Bu yazıyı okumadan önce bu serinin ilk yazısı olan Tokenizasyon Nedir ve Emlak Piyasasına Nasıl Entegre Edilir? yazımı okumanı öneririm. Emlak piyasası tokenize edilirse nasıl sonuçlar doğurur, bireyler ve şirketler nasıl davranır anlatmaya çalıştım. Ve bazı çekinceleri irdeledim.
-
Hepimizin merak ettiği (sadece ben) o soru; emlak piyasasında tokenizasyonun hukuki altyapısı nasıl düzenlenmelidir?

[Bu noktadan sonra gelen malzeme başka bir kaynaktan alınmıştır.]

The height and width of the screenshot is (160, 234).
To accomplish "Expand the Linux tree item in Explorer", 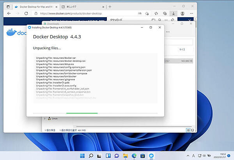I will point(45,119).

Bu konuya gerçekçi ve temenni olarak cevap vereceğim 😊
Gerçekçi olarak: Bizde Howey testi (Bir varlığın menkul kıymet olup olmadığını belirlemek için kullanılan bir hukuki test) gibi bir test yok. Ancak yine de SPK’nın Blokzincir konusuna ağırlık verdiğini son birkaç aydır görüyoruz. Kripto Varlık Yasası olarak bilinen Sermaye Piyasası Kanunu değişiklikleri yürürlüğe girer girmez hızlıca lisans istenmesi ve lisans şartları ile farklı Blokzincir projesi tiplerine yönelik değerlendirmesini de içeren son kararı ile bayağı aktif çalıştığını görüyoruz.
SPK’nın yaklaşımı hakkında şu ana kadar edindiğimiz bilgilere bakacak olursak şunu diyebiliriz: Eğer bu tokenizasyon sermaye piyasası araçlarına benzer unsurlar sağlıyorsa bu Sermaye Piyasası Kanunu’na tabi olacak ve sert bir regülasyona/denetime tabi olacaktır. Proje bundan ziyade aslında mülkiyet yönetimi ve ticaretine yönelikse Sermaye Piyasası Kanunu dışındaki mevzuata konu olacaktır. Burada da mevzu bahis mülkiyetse Türk Medeni Kanunu hükümleri geçerli olacaktır.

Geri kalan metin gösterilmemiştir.